During the Cold War, the North American Aerospace Defense Command was guardian against nuclear annihilation and a reminder that such annihilation was only one order away.
After the demise of the Soviet Union, NORAD’s star waned, but as China, Russia, and North Korea field more advanced ballistic, cruise, and eventually hypersonic missiles, North America faces a growing threat that seems like a reprise of the Cold War.
As a result, NORAD is getting more attention in the form of technological modernization. At the same time, some experts argue that the command should expand beyond North America to include Denmark and its North American territory, Greenland.

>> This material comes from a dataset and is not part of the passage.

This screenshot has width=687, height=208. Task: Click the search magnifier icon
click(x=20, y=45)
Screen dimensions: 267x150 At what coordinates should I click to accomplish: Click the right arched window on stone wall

‘Greater and more complex’ threats
The US and Canada founded the North American Air Defense Command in 1958 in response to fears that Soviet bombers — and later ICBMs — would arrive over the North Pole and devastate the North American heartland.
By the early 1960s, NORAD comprised a quarter-million personnel and an elaborate system of radars, missile-warning satellites, command centers, jet interceptors, and anti-aircraft missiles.
NORAD’s reach grew throughout the Cold War. The threat of Soviet submarine-launched missiles and fractional orbit bombardment systems, which would approach from the south rather than the north, led to the command taking on a global remit.
The development of space-based weapons prompted a name change in 1981. North American Aerospace Defense Command, as it’s now known, is also responsible for detecting and tracking North Korean missile launches.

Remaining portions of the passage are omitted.